On the other hand, XPS, short for extruded polystyrene, falls into the category of insulating foam called thermoplastics. Thermoplastics are formed from non-cross linked polymers and are able to be reheated and remolded. This means that XPS is less rigid and can become pliable when exposed to a temperature of about 165 degrees Fahrenheit. XPS insulation meets its melting point typically between 200 degrees and 210 degrees Fahrenheit.

R-Value

Polyiso has a higher range of R-value per inch of thickness when compared to extruded polystyrene products.

“For example, when both products are used as wall sheathings, the ASHRAE Design R-value for 1” foil faced polyiso is higher per actual inch versus polystyrene, when tested at 75°F mean temperature,” as stated by the Polyisocyanurate Insulation Manufacturers Association. “In roof applications, permeable facers are preferred and the average thickness of foam used is 2 inches. At this thickness, the advantage in thermal performance of polyiso over polystyrene is at least 20%.”

Polyiso insulation boards are pressed between facing material. Polyiso boards for roofing typically use felted paper or coated glass facer, whereas wall polyiso boards typically use either a foil or coated glass facer.

These components offer myriad benefits — including the addition of meeting certain fire ratings — and increased material properties for the intended application. The various facers aggressively bond to flashing and joint tapes, reinforcing it as an integral component of a building air and moisture barrier assembly.

Manufacturers of polyiso insulation note their products perform quite well in fire tests: FM 4450, ANSI/UL 1256, NFPA 285, and CAN/ULC-S126. In the FM 4450 test, specifically, polystyrene is known to melt through steel deck seams and spread fire underneath.

Another difference between the polyiso and XPS insulation concerns ultraviolet light.

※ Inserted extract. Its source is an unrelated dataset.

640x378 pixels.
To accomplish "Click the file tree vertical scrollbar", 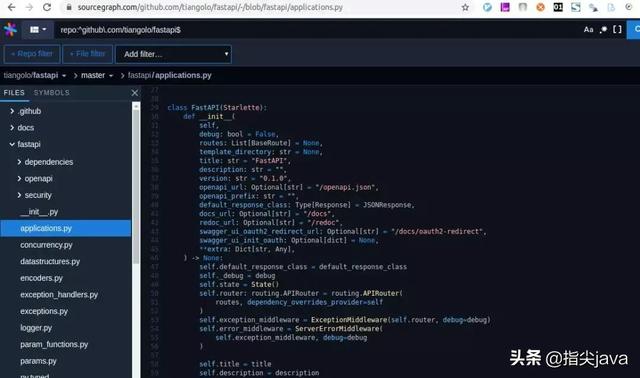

XPS is degraded by UV light but the facers on polyiso insulation protect the core from such damage.

Polyiso is compatible with a large number of roof and wall systems, too.

When selecting insulation for a construction project, it is important to research and consider the details of each type. Given the differences between polyiso and XPS insulation in categories such as durability, fire, and R-value, it’s no surprise proponents of polyiso insulation stand so firmly behind the product.